>>

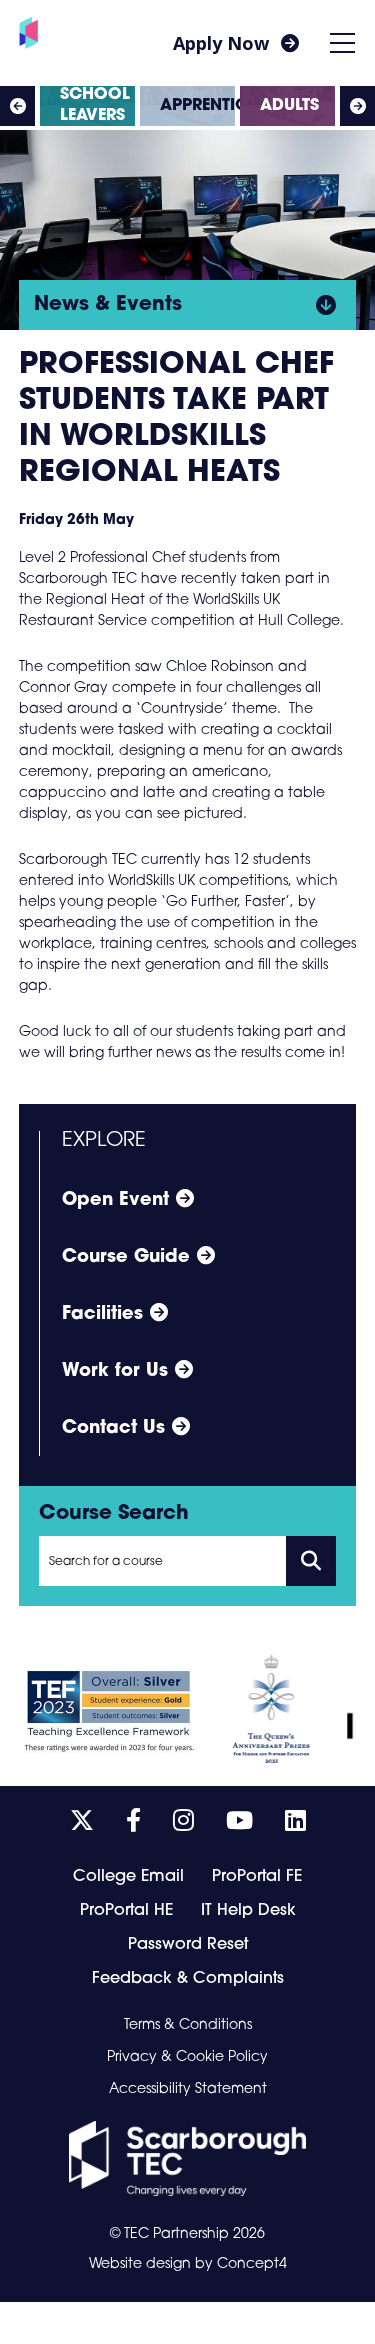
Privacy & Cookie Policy (187, 2058)
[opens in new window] (187, 2159)
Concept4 (252, 2264)
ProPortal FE (257, 1877)
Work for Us (115, 1372)
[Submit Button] (311, 1561)
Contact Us (113, 1429)
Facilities (102, 1315)
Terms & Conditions (188, 2026)
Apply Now (221, 43)
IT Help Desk (248, 1911)
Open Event (115, 1201)
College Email (128, 1877)
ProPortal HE (126, 1911)
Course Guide (126, 1258)
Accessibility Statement (188, 2090)
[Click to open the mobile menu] (342, 43)
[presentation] (17, 106)
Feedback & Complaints (188, 1979)
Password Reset (188, 1945)
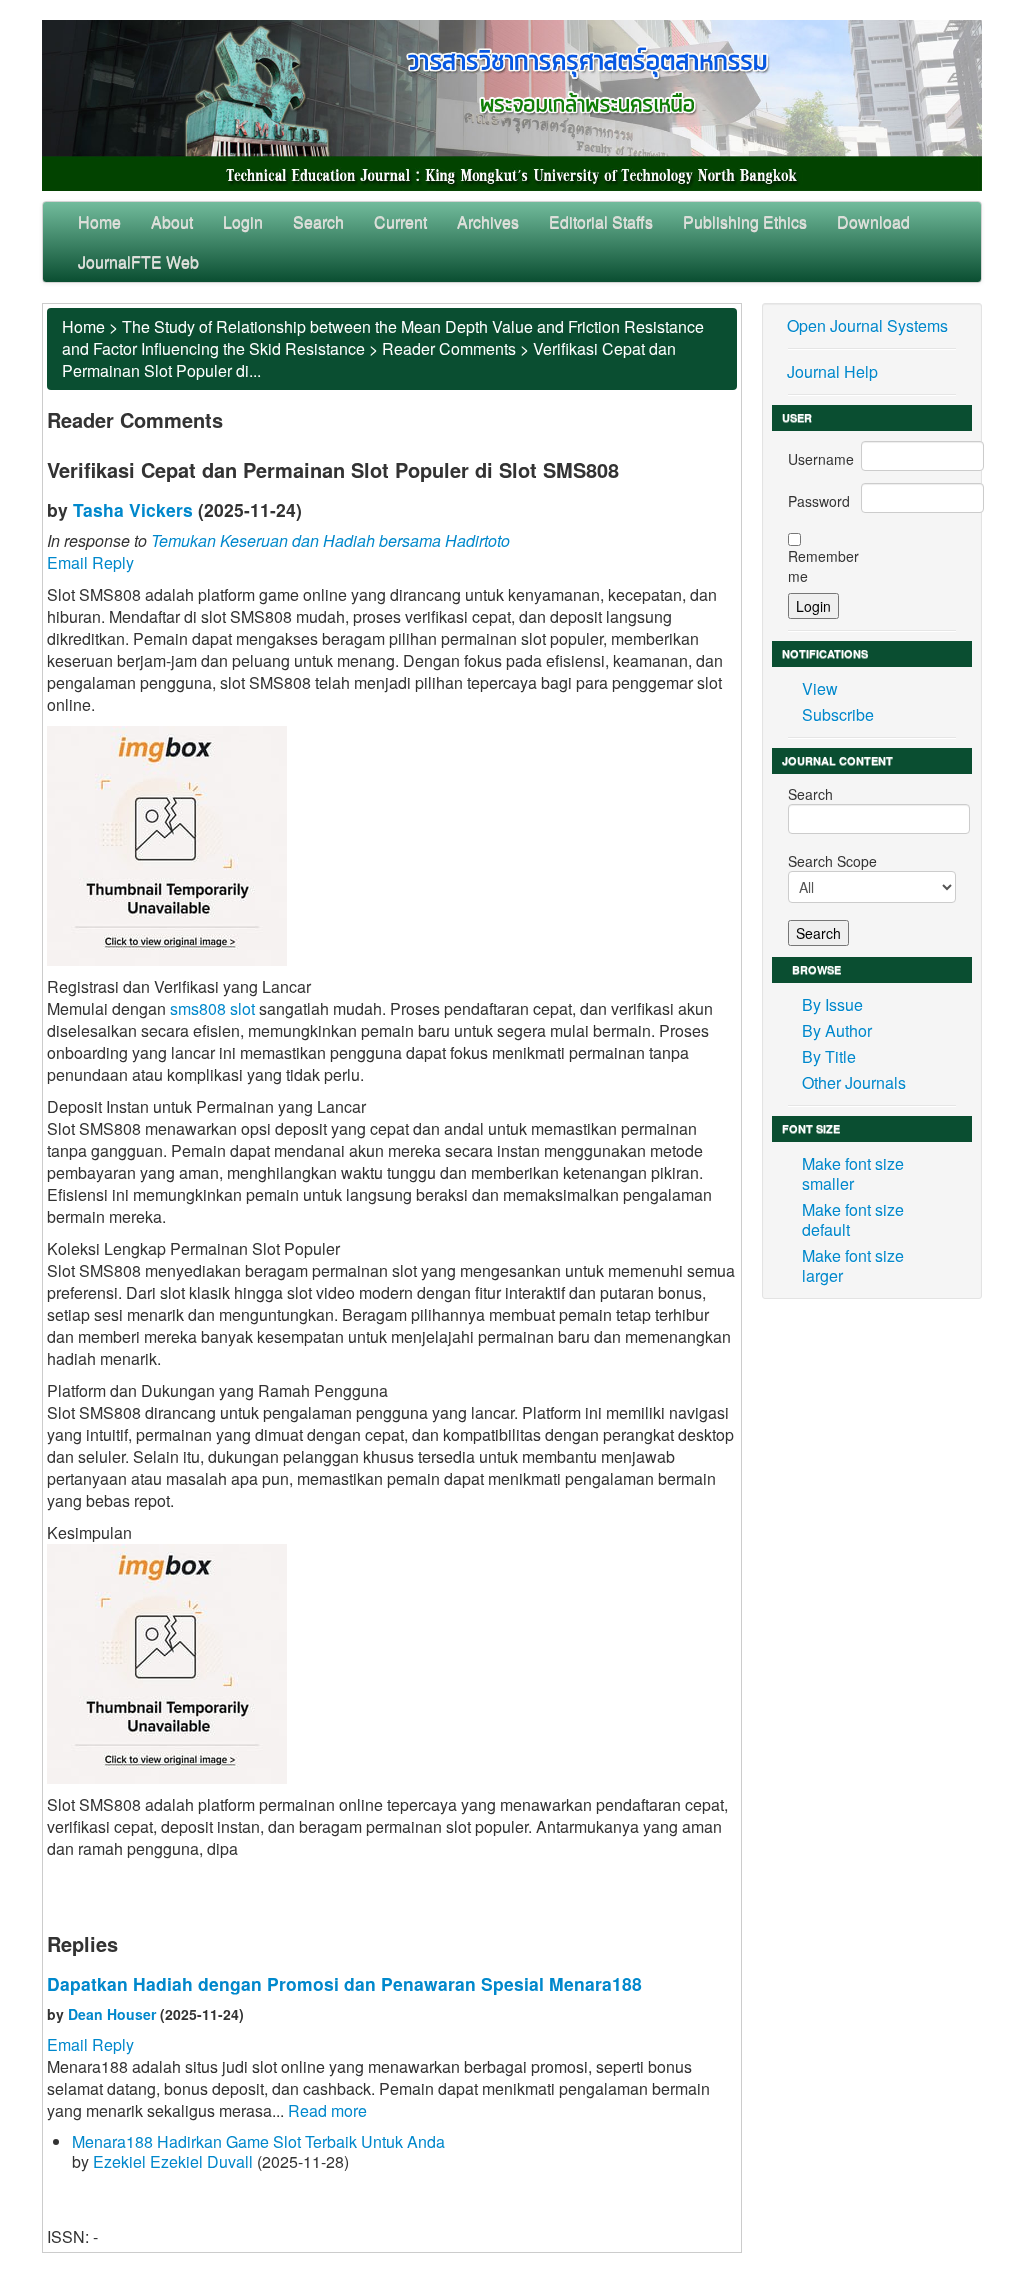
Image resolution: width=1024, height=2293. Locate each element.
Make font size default (853, 1219)
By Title (829, 1056)
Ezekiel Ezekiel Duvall (173, 2161)
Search (318, 221)
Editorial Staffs (601, 221)
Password (819, 501)
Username (821, 459)
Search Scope (832, 861)
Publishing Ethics (745, 221)
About (172, 221)
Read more (327, 2110)
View (820, 688)
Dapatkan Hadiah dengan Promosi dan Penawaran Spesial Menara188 (344, 1983)
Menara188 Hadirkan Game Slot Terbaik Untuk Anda (258, 2141)
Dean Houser (112, 2014)
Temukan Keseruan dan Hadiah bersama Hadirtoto (330, 540)
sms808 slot (212, 1008)
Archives (488, 221)
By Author (837, 1030)
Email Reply (90, 562)
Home (99, 221)
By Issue (832, 1004)
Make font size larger (853, 1265)
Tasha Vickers (133, 509)
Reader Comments (449, 348)
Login (243, 221)
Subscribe (838, 714)
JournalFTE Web (138, 261)
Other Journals (854, 1082)
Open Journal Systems (867, 325)
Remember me (823, 566)
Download (873, 221)
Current (400, 221)
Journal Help (832, 371)
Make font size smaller (853, 1173)
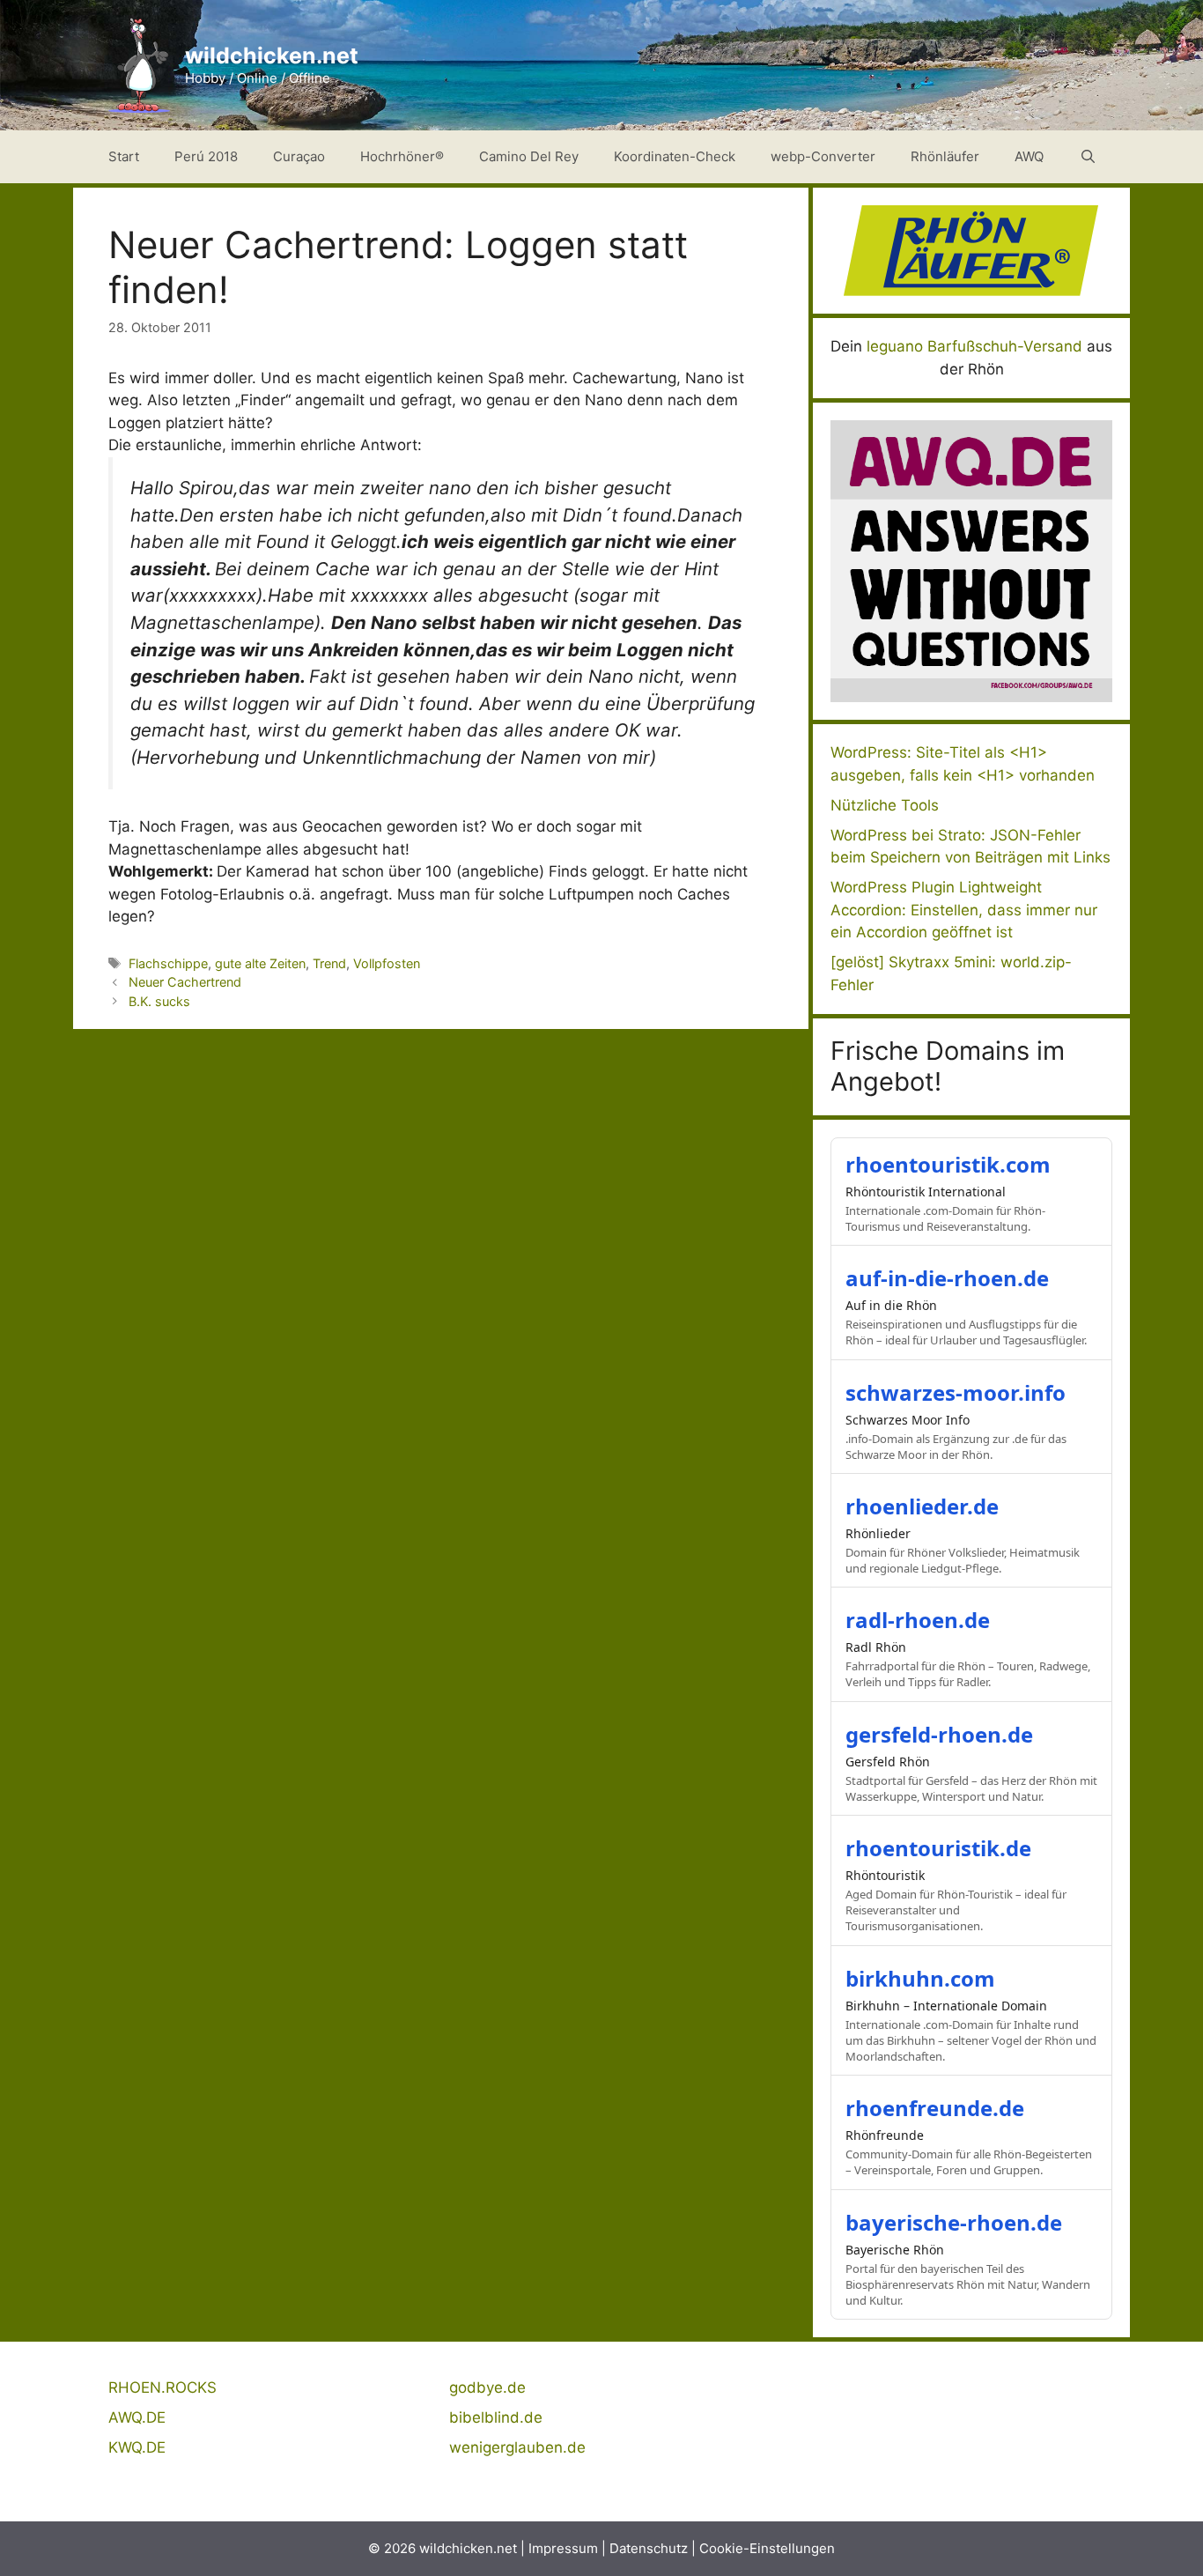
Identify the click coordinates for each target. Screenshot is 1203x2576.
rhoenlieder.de (922, 1506)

<<

— What you should do —
Retype each entry exactly as it appears, excluding any image.

— Answer —
Privacy & Cookie Policy (187, 2058)
[opens in new window] (187, 2159)
Concept4 (252, 2264)
ProPortal FE (257, 1877)
Work for Us (115, 1372)
[Submit Button] (311, 1561)
Contact Us (113, 1429)
Facilities (102, 1315)
Terms & Conditions (188, 2026)
Apply Now (221, 43)
IT Help Desk (248, 1911)
Open Event (115, 1201)
College Email (128, 1877)
ProPortal HE (126, 1911)
Course Guide (126, 1258)
Accessibility Statement (188, 2090)
[Click to open the mobile menu] (342, 43)
[presentation] (17, 106)
Feedback & Complaints (188, 1979)
Password Reset (188, 1945)
Image resolution: width=1024, height=2293. Locate each element.
Make font size default (853, 1219)
By Title (829, 1056)
Ezekiel Ezekiel Duvall (173, 2161)
Search (318, 221)
Editorial Staffs (601, 221)
Password (819, 501)
Username (821, 459)
Search Scope (832, 861)
Publishing Ethics (745, 221)
About (172, 221)
Read more (327, 2110)
View (820, 688)
Dapatkan Hadiah dengan Promosi dan Penawaran Spesial Menara188 (344, 1983)
Menara188 Hadirkan Game Slot Terbaik Untuk Anda (258, 2141)
Dean Houser (112, 2014)
Temukan Keseruan dan Hadiah bersama Hadirtoto (330, 540)
sms808 slot (212, 1008)
Archives (488, 221)
By Author (837, 1030)
Email Reply (90, 562)
Home (99, 221)
By Issue (832, 1004)
Make font size larger (853, 1265)
Tasha Vickers (133, 509)
Reader Comments (449, 348)
Login (243, 221)
Subscribe (838, 714)
JournalFTE Web (138, 261)
Other Journals (854, 1082)
Open Journal Systems (867, 325)
Remember me (823, 566)
Download (873, 221)
Current (400, 221)
Journal Help (832, 371)
Make font size smaller (853, 1173)
Identify the click coordinates for each target. Screenshot is 1203x2576.
rhoenlieder.de (922, 1506)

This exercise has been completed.